TASK GOAL:
Reproduce, without any changes, every line of the entries from the one containing "Given: Check the Voice Cancellation box" down to the one containing "click(x=418, y=63)", including both of those lines.

Entries for locating text and elements
= = = =
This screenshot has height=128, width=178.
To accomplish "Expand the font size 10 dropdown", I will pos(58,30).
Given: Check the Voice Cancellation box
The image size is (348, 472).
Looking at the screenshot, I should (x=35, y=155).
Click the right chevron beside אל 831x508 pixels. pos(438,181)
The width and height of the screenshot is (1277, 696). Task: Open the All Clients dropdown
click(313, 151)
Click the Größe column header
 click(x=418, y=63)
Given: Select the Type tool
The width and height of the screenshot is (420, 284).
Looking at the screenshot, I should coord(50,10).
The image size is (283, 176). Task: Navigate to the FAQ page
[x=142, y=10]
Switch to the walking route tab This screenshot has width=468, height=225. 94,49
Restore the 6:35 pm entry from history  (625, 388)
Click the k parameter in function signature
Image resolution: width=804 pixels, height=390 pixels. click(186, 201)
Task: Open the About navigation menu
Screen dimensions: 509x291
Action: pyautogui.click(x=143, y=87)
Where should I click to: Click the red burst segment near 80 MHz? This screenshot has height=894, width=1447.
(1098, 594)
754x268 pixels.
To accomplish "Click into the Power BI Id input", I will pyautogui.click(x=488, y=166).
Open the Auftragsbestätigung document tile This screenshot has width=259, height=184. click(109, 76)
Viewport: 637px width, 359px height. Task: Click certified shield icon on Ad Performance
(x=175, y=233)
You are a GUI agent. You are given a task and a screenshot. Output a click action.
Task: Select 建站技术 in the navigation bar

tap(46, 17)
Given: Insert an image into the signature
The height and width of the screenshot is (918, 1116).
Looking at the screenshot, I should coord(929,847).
= = = =
WRITTEN RESPONSE:
Given: Check the Voice Cancellation box
The image size is (348, 472).
Looking at the screenshot, I should (x=35, y=155).
Click the right chevron beside אל 831x508 pixels. pos(438,181)
The width and height of the screenshot is (1277, 696). Task: Open the All Clients dropdown
click(313, 151)
Click the Größe column header
 click(x=418, y=63)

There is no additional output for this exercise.